The Republic of Georgia is a relatively young democracy, there is heightened awareness of the need to nurture young people in the skills they will need to be empowered, informed citizens. School districts are encouraged, and supported, to include principles of Democracy, Human Rights, and Global Citizenship at all grade levels.
The current global geo-political situation affecting countries that border Russia highlights the sense of urgency that drives many educators in Georgia. In 2008 the Russian military occupied two of the eastern Georgian provinces, South Ossetia and Abhkazia, both of which remain under Russian control.
INTRODUCING PRINCIPLES OF HUMAN RIGHTS AND THE SDGs
In November, 2016, representatives from the Tbilisi City Council and Educational Administrators plus a group of Georgian high school students traveled to Chestnut Hill College, located in Philadelphia, to attend a professional development training program focusing on early childhood education. The government of the Republic of Georgia had recently doubled the budget for elementary and pre-school education, and the administrators were interested in learning about American approaches to early childhood education. As part of the conference, Words Into Deeds organized workshops that introduced key Human Rights documents followed by discussions designed to help students design and implement community outreach projects in their schools.
2-DAY WORKSHOPS FOR TEACHERS AND STUDENTS IN TBLISI
The following June, Words Into Deeds was invited to present workshops for high school teachers and students in the capital city, Tbilisi. Thirteen teachers and school administrators and 22 students participated in these highly interactive sessions, which were sponsored by a Georgian NPO, Multinational Georgia for Strengthening Democratic Values.

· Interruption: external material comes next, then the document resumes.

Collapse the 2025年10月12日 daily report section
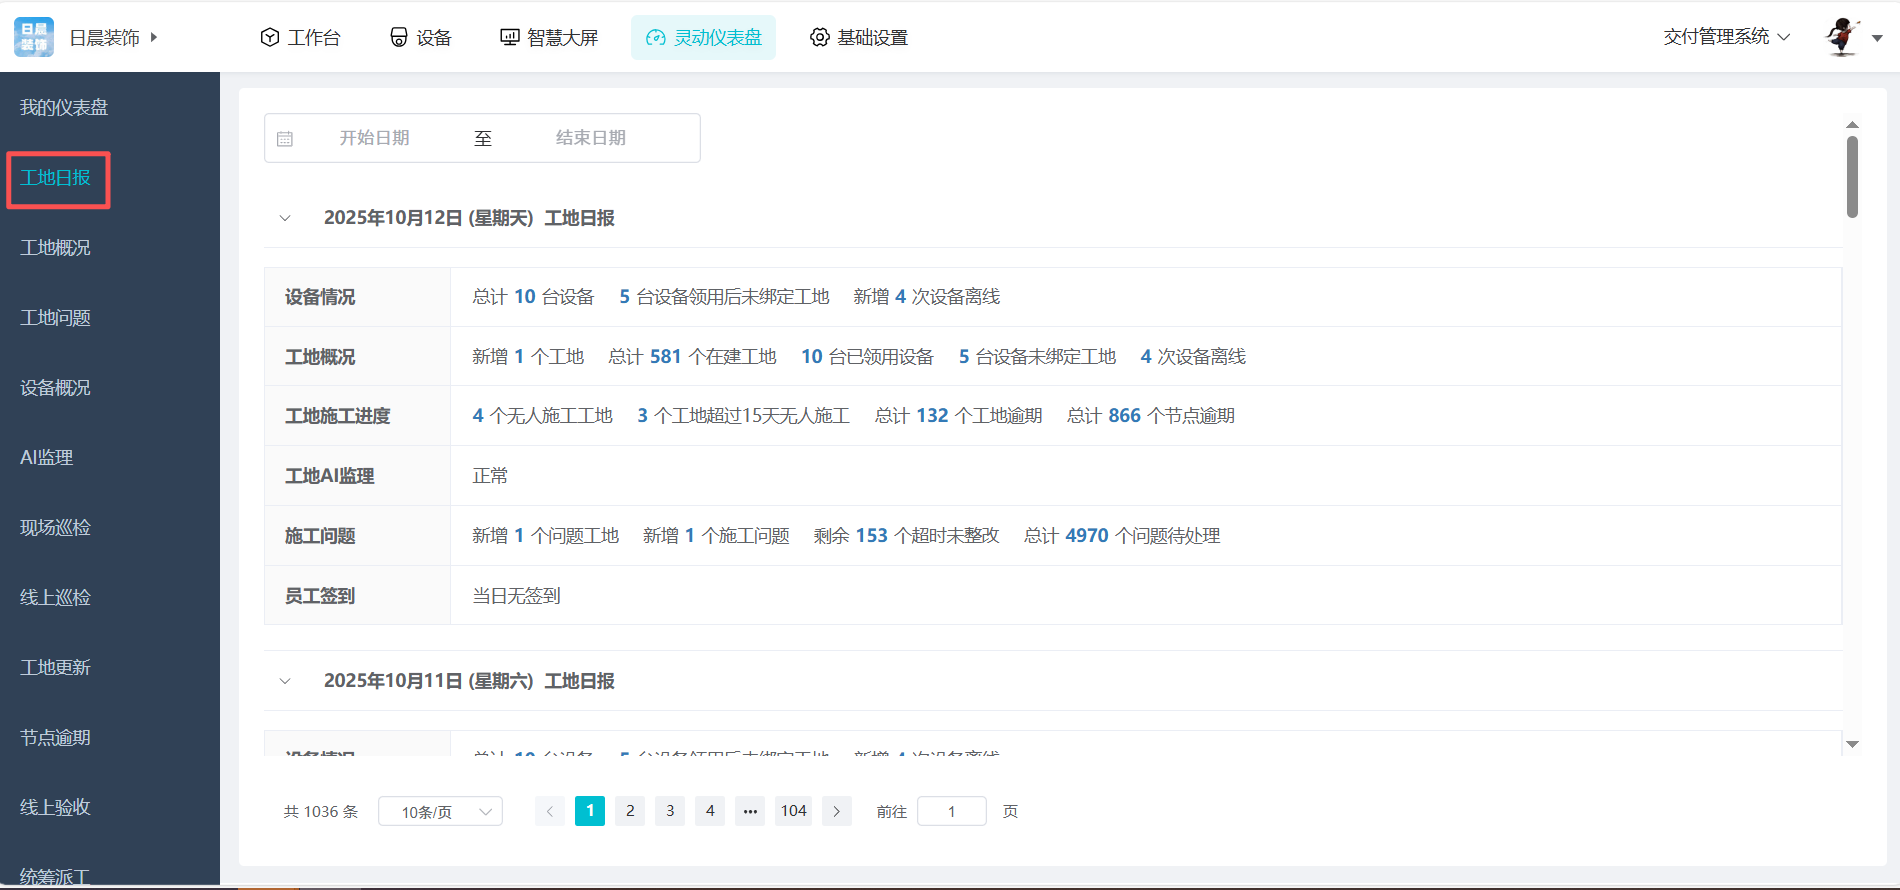 point(285,218)
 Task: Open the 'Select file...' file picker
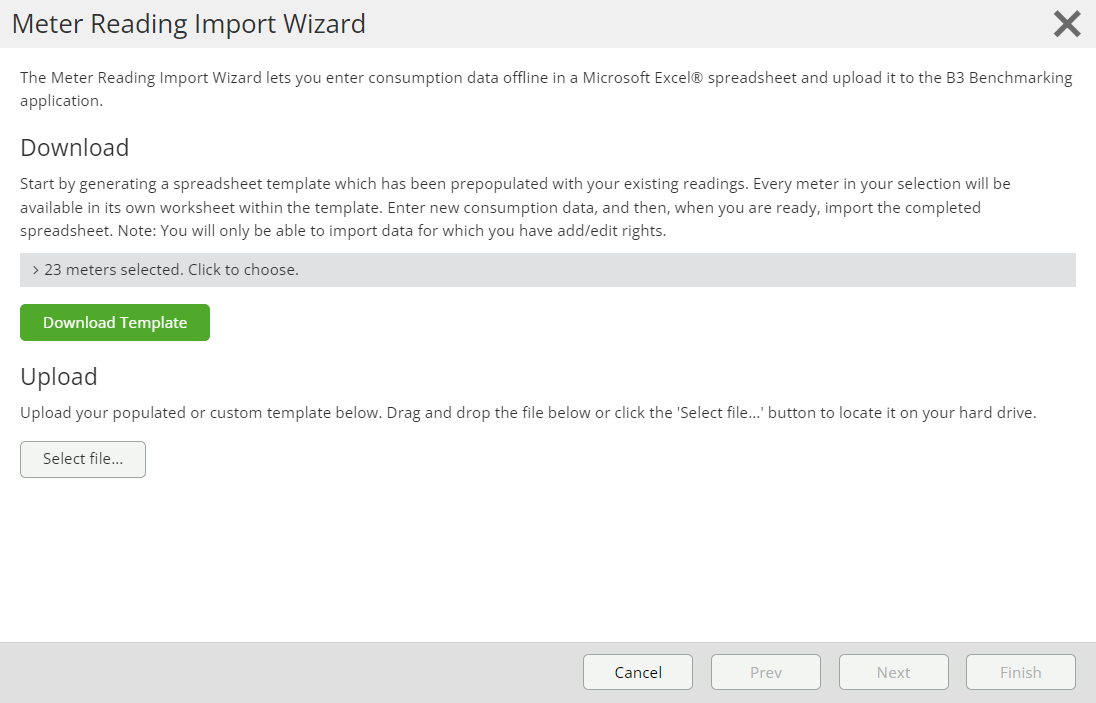[83, 459]
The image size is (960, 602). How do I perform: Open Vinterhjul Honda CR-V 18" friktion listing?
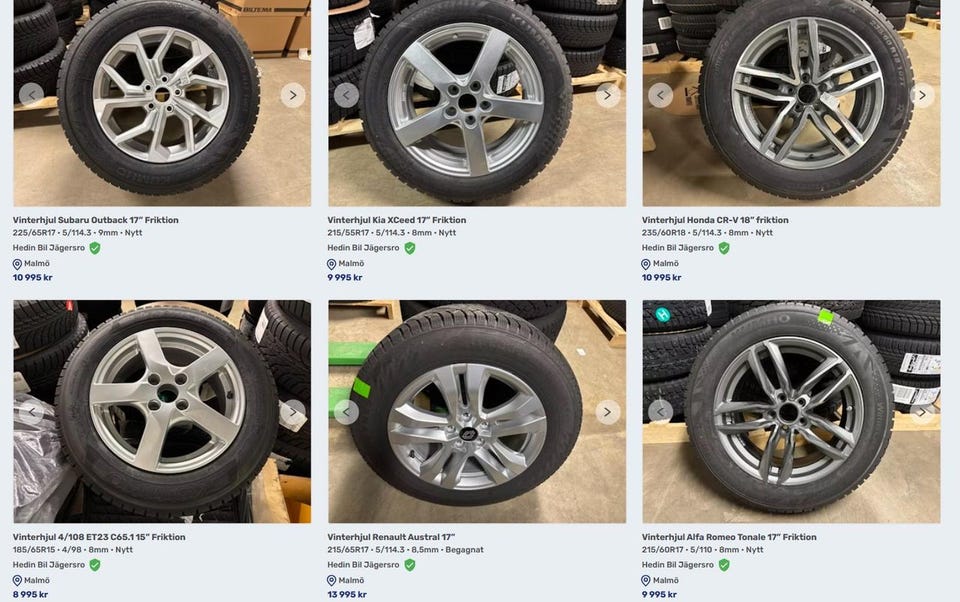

Teachers’ workshops began with participants making a list of the skills that they believed most important for their students learn in order to become informed, effective, empowered citizens. This was followed by the introduction and discussion of key documents: the Universal Declaration of Human Rights and the Georgian Constitution, comparing the guarantees in each. Strategies for introducing these into different discipline-based classrooms were developed.
Linking these ideological concepts to specific actionable targets was done by examination of the Sustainable Development Goals, exploring the inter-connectedness among them and the many relevant educational resources available on line. These sessions included modeling pedagogical practices, designing grade-appropriate classroom activities, bringing together students and issue-specific experts, ways to promote interdisciplinary teams, and assessment strategies.
The second day began with proactive approaches to addressing prejudices and promoting respect, using the metaphor of a Ladder of Prejudice. The teachers then began designing a Words Into Deeds project suitable for their classrooms. As is usual for this first experience at project design, one topic relating to an issue especially relevant to their community is selected in advance, and its links to SDG’s serve as the basis for project design. The topic chosen for this workshop was: understanding and protecting the rights of people living with disabilities. Discussions and break-out sessions included defining objectives, examining primary source documents and resources, and outlining strategies to help students design then implement outreach projects, always returning to the essential goals related to helping students develop citizenship skills. By the end of the session several possible projects had been identified, but teachers were reminded that the final selections must be made by the students, who would be charged with designing and implementing the project.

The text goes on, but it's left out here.